In the meantime, I'm trying to focus on the positive. I want this trip to be the best ever. I want it to be everything my princess wants. Our dates are booked. We plan to extend the trip on our own if we can. I know everyone loves GKTW but I know my little girl and what better place to stay than where Cinderella visits every day... the Grand Floridian. Her wish has been granted and we'll be at the Grand Floridian for a week, which we plan to extend for three more days so we can have some downtime during the trip. We've never been to Universal so we'll likely go for a day since really, its geared to children older than Sydney. We've been to Seaworld but Sydney really wants to visit the dolphins so we'll definitely do that. We'd like to have more than 3 days in Disney parks so I plan to get tickets as well so that we can go each day for the full duration of our trip if we wish. The wish foundation has booked BBB for Sydney and I've booked CRT breakfast for her for later that morning. Hopefully Sleeping Beauty will be there as she is Sydney's favourite princess. I've also booked 1900 Park Fare for that evening for dinner so Sydney can be a real princess when she meets Cinderella and Prince Charming. She's looking forward to the ugly stepsisters making fun of her Daddy. I've also booked Akershus for the following evening just in case we didn't get to eat with Sleeping Beauty. I'm also going to arrange many downtimes so that Sydney and her brothers can have fun in the pools.
Wow, that was a lot more than I planned. I'll post pics once I figure out how. And I'll try to update regularly.
Can't wait to read more and hope all her tests come back with a clean bill of health!!!
I do hope that planning for all of the magic that is to come for this trip will take your mind off of all of that and help pass the time. 

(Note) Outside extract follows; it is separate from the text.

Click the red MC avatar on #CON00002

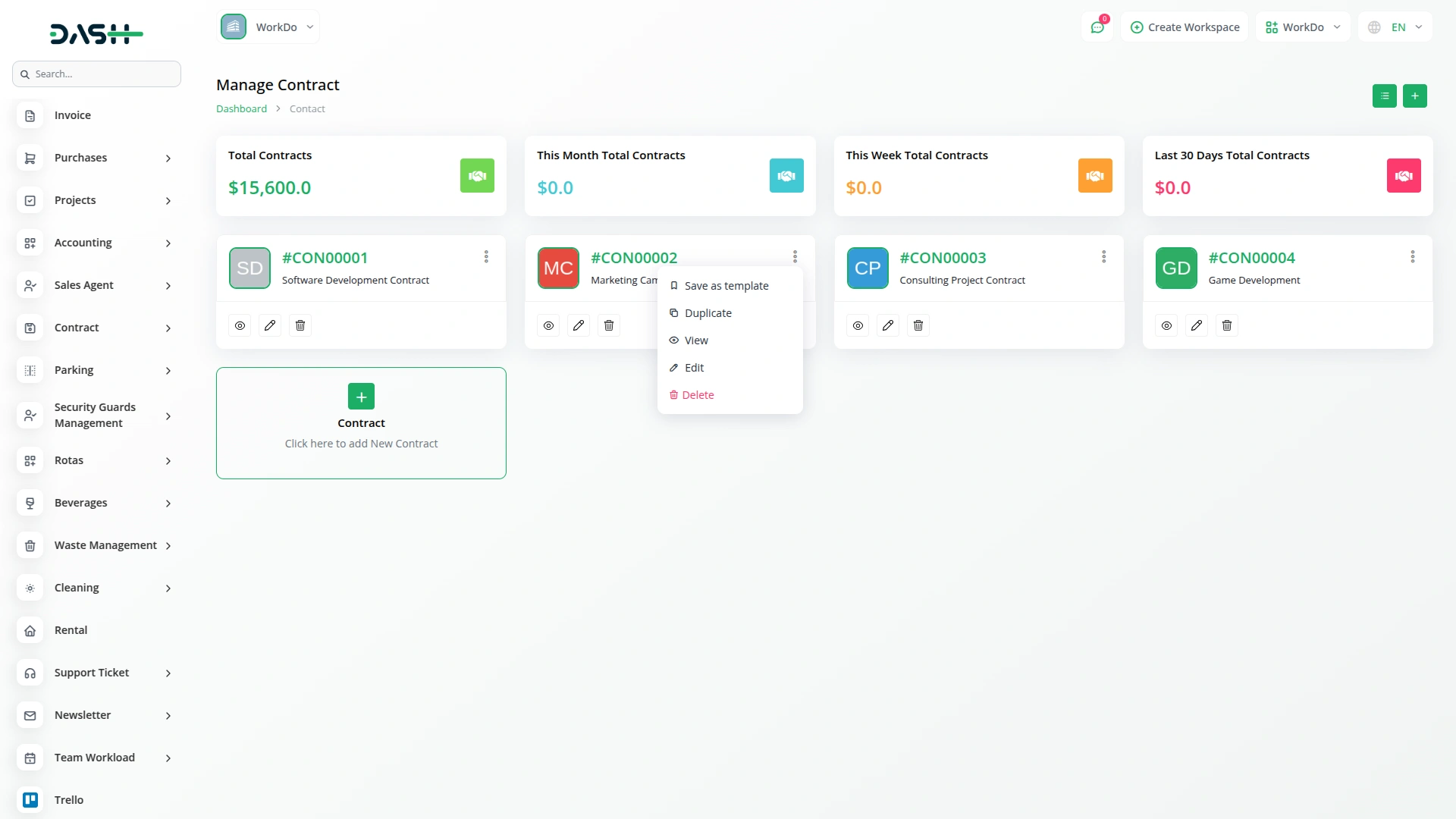click(558, 268)

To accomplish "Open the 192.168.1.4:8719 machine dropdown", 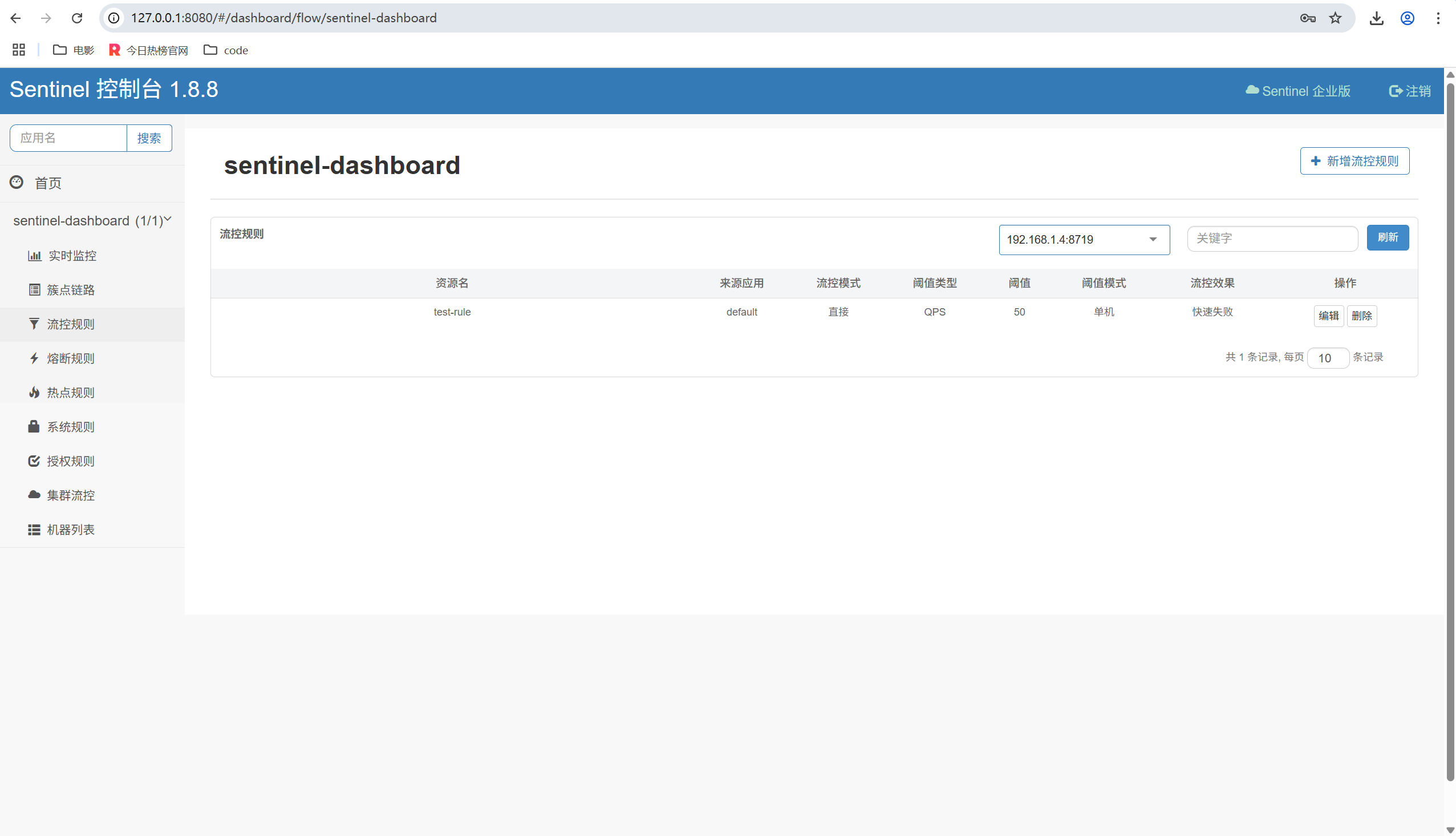I will coord(1084,240).
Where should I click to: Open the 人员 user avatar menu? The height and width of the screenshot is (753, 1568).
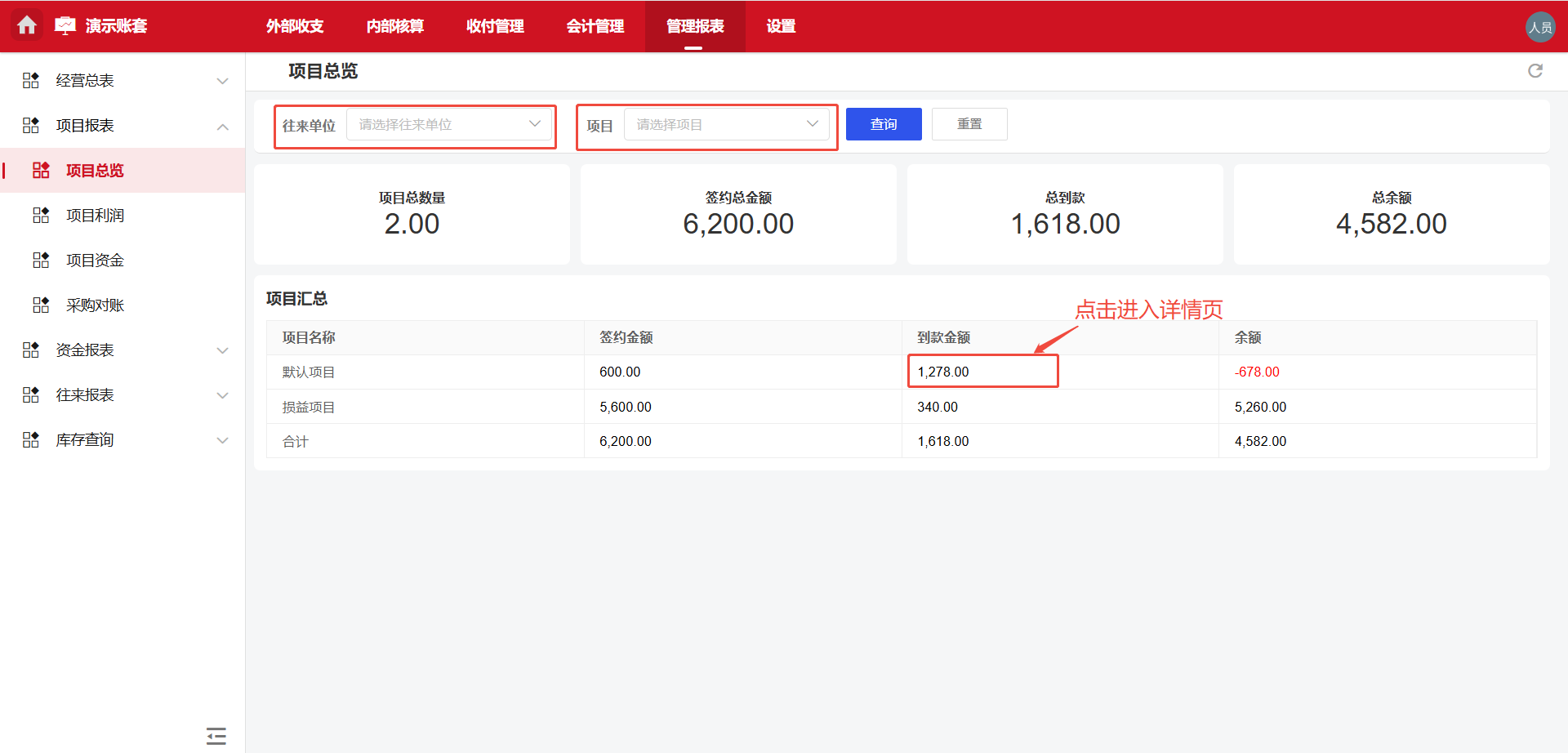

While this is really good news, we're all a little hesitant to truly believe it given her history. We still haven't spoken with her oncologist which is causing part of the concern but our paed told us that she definitely was told we'd meet with the oncologist after the results were back so for now, we're waiting. We have some contacts in the US that we're now trying to touch base with just in case we need to take her elsewhere to find out what's happening. That said, looking at her, you'd never know there was anything wrong. She's one very happy and active little girl.
I really need to get our plan finalized so I can cancel some ressies and get a few for days that apparently, I have none 
.
lovestruc Her brothers are cute too
What a beautiful cake. I really like that.
But you were very prepared and that is a good thing!
DH is in Chicago this week so we'll see if he goes for it.